Second socialism panel discusses John Paul’s perspective

Margaret Peppiatt
Staff Writer

Multiple speakers addressed the current “social problem” within the context of Pope St. John Paul II’s social encyclicals Tuesday in the Gentile Gallery.

The talk, titled “Transcending the Dilemma: St. John Paul II on the Key to the Social Question,” was the second in a series that began last November that aims to identify and find solutions to modern socioeconomic dilemmas through an ongoing discussion.

Stephen Hildebrand, who holds a doctorate in historical theology and is the chair of the department of theology, opened the night with a brief introduction. His remarks were followed by a presentation by Deborah Savage, professor of theology, who holds a doctorate in religious studies.

Savage explained the nature of human work according to social encyclicals of John Paul II, an approach that Savage believed would contribute to discussions of “what sort of economic system might truly befit the human person.”

Work is a fundamental part of human existence that allows man to actualize his potential, Savage said. She emphasized John Paul II’s notion of work being made for man, not man for work.
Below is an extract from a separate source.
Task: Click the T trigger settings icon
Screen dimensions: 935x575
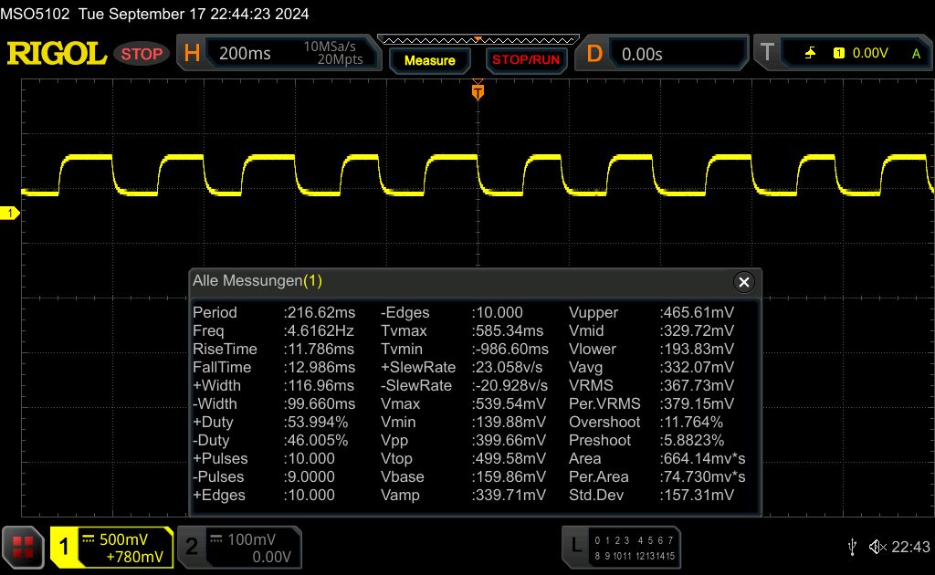Action: pos(767,54)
The economic problem must also be tackled by addressing the cultural and legal dimensions of society identified by John Paul II, Savage said, mentioning that the world is lacking agreement on what the common good is.
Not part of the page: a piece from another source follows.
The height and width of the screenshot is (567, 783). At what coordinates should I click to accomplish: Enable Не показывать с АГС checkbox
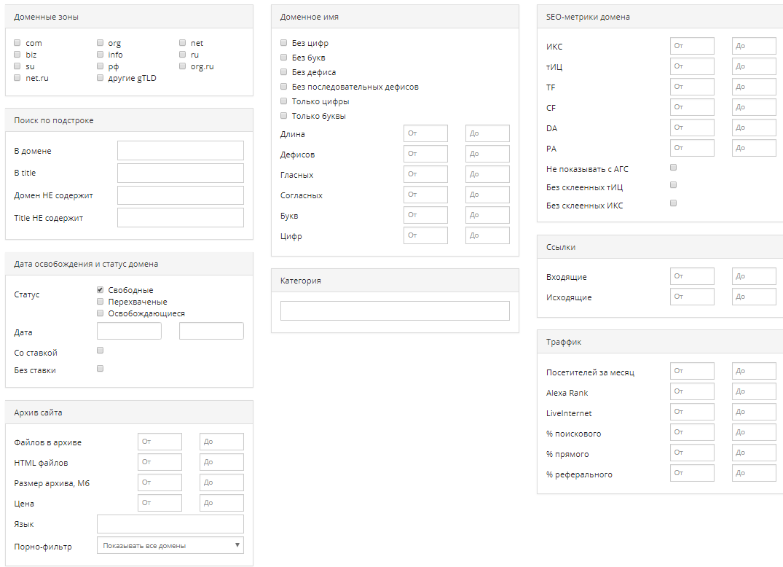673,168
After the presentation, a panel of speakers offered insights into the economic problem according to their own academic and professional backgrounds.

The panelists were Juan Jauregui, former senior economist at the International Monetary Fund; Andrew Jones, who holds a doctorate in European history; Alex Plato, who holds a doctorate in philosophy; and Michael Welker, who holds a doctorate in international economics.
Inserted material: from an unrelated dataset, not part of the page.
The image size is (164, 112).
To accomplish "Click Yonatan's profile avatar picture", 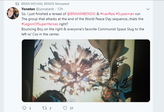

Welker said that manual labor often was viewed as “contemptible” throughout history. Christ changed that widespread perception through his work as a carpenter, Welker said.

Plato discussed the importance of defining key terms such as “socialism” that are at the heart of disagreements about social problems.

“This talk addressed urgent issues in the minds of today’s Catholics, especially today’s young people,” said junior Monica Costanzo, adding that the talk “gave useful distinctions and principles necessary to come to an answer worthy of the human person and his end.”

The talk was sponsored by the department of accounting, business administration and economics and the department of theology.